Pickling is used to clean the surface of the metal to remove scale and oxides before soldering. It should also be used after every anneal as scale on the surface of the metal can be beaten into the surface and is then difficult to remove and can be very disfiguring as well as causing soldering problems. Repeated pickling should cause no problems with the metal as very little is dissolved in the pickle. I would also suggest using citric acid as well, sulphuric can cause rusting in the workshop even when at the high dilution used for pickling. I attach a photo of a small boiler tube (for a small oscillating engine) which shows the effect of cleaning by using a short pickle in citric acid ready for fitting the end plates. (The tube is made from sheet which has a folded seam not a simple lap joint.)

By the way, the process of shaping copper around a former is a form of '*raising*' which is a method of forming hollow shapes in copper used by coppersmiths.

Regards

Terry


----------



## cfellows (Sep 1, 2011)

I picked up some citric acid powder locally so I'm set, for the moment, with pickling ingredients. I've temporarily stopped work on the boiler until I firm up a decision on the overall vehicle design this boiler and the engine will go in to. I'm shopping ebay for RC parts for the chassis and axle, so I may still go with a horizontal boiler depending on what I wind up with.

Chuck


----------



## GWRdriver (Sep 3, 2011)

Chuck,
terryd above mentions pickling after every annealing to remove accumulated oxide scale, and scale is most definitely a consideration, and one can certainly go through multiple pickle cycles to get rid of it. But my technique for years has been to plunge the bits into the quench as quickly and as near red-hot as possible. This produces a thermal shock and steam which will blast away almost all surface scale and leaves the parts mechanically clean and ready for more pounding. The copper often remains discolored, which can be pickled away if you like, but all the loose scale is gone (and can later be found in the bottom of the quench bucket.)


----------



## Blogwitch (Sep 3, 2011)

Chuck,

Before fitting your inner bottom plate in position, you really need to decide on whether you are going to be gas or spirits firing.

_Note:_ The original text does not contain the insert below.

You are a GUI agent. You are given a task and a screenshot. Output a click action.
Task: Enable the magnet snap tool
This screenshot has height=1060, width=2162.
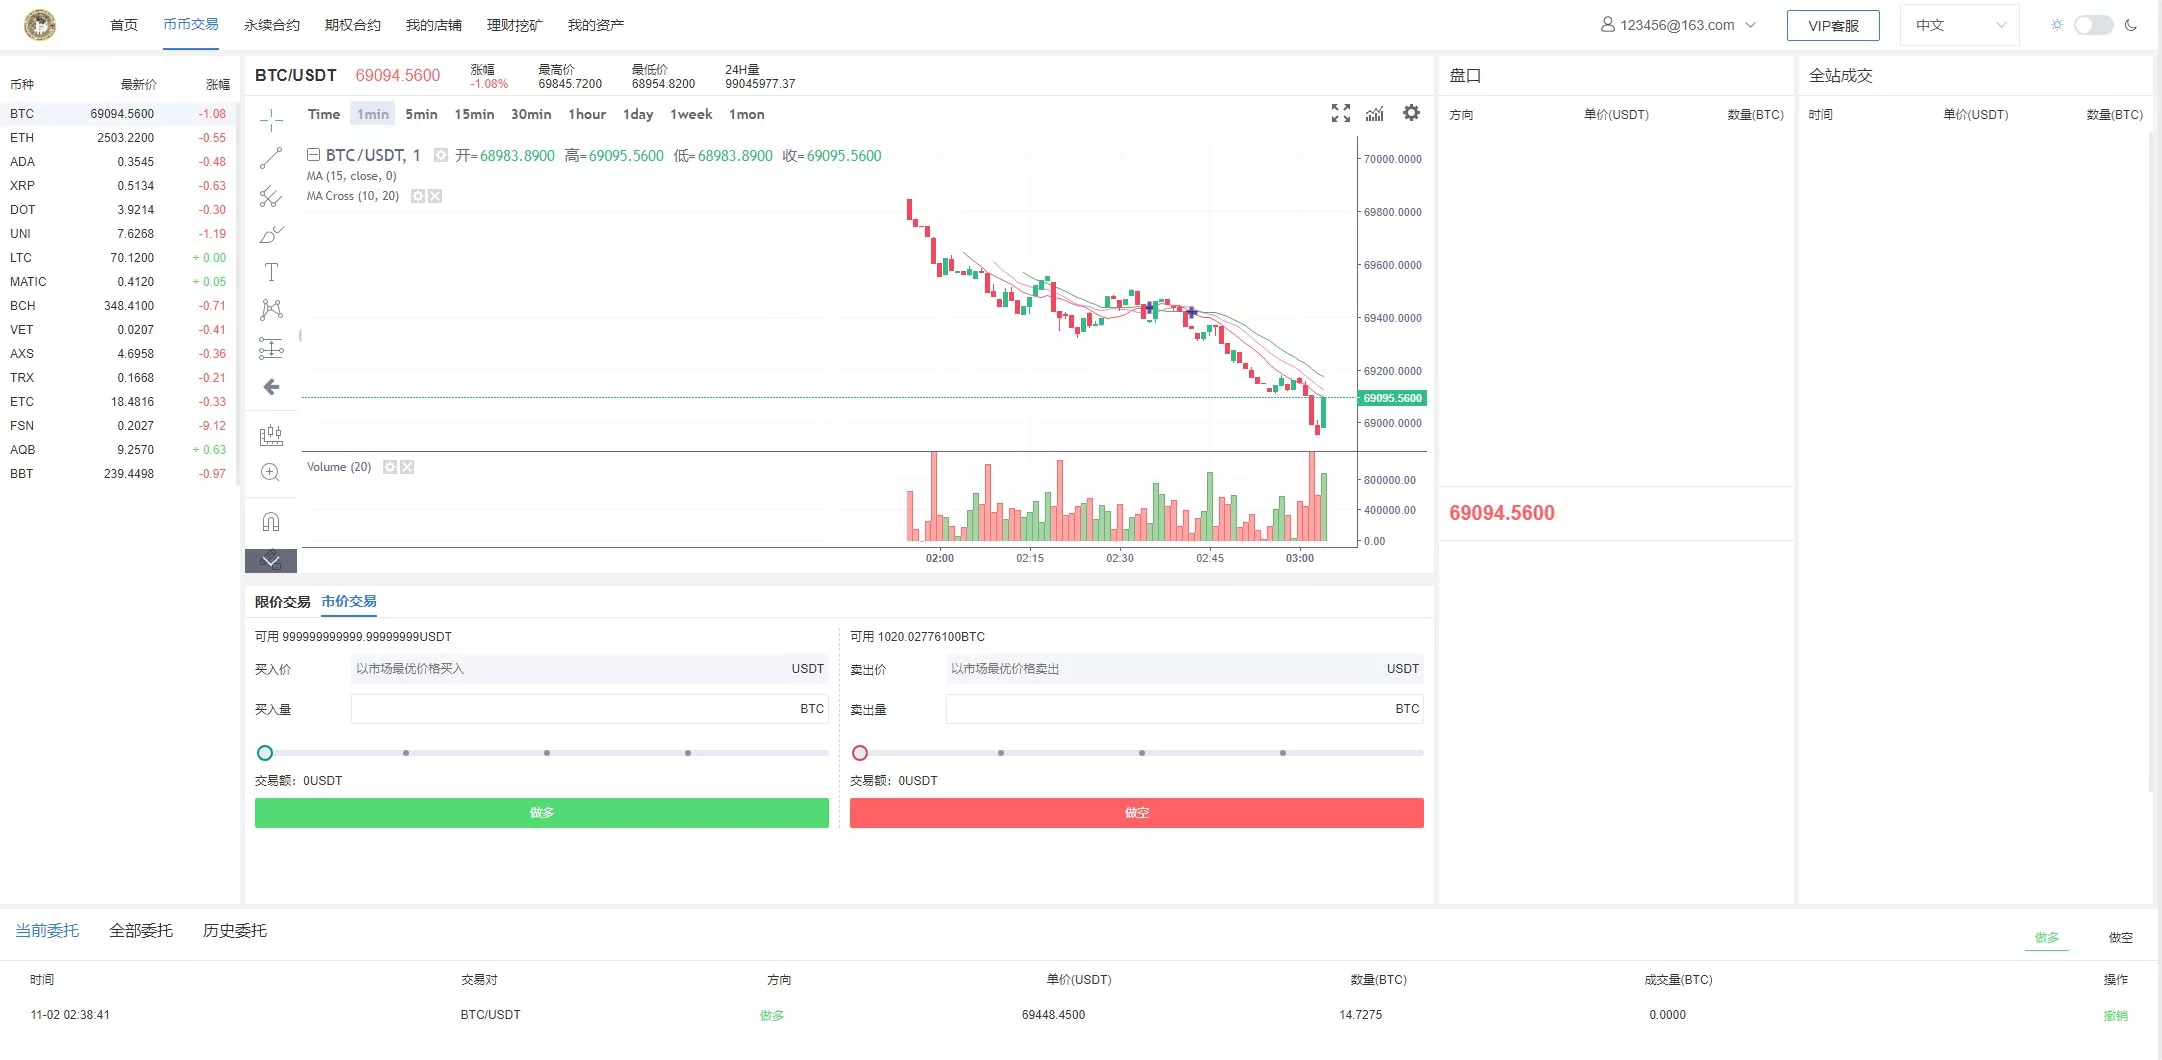point(271,522)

The reason being, gas burners usually take up a lot less height than a spirit one.


John


----------



## cfellows (Sep 3, 2011)

The burner will most likely be gas, although I'm sure the burner design and build is going to require a lot of research and hunting down materials. However, I'm leaning toward horizontal again, because of the the vehicle designs I'm considering.

Chuck


----------



## doubletop (Sep 4, 2011)

GWRdriver  said:
			
		

> But my technique for years has been to plunge the bits into the quench as quickly and as near red-hot as possible. This produces a thermal shock and steam which will blast away almost all surface scale and leaves the parts mechanically clean and ready for more pounding.



I think you are suggesting doing this at the bashing raising stage, prior to doing any soldering but I don't think its recommended once soldering has commenced. I think I was reading the Johnson Mathey instructions on silver soldering and they advise not to quench as it severely compromises the quality of the joint. 

Pete


----------



## GWRdriver (Sep 4, 2011)

> I think you are suggesting doing this at the bashing raising stage, prior to doing any soldering - Pete


That's correct.


----------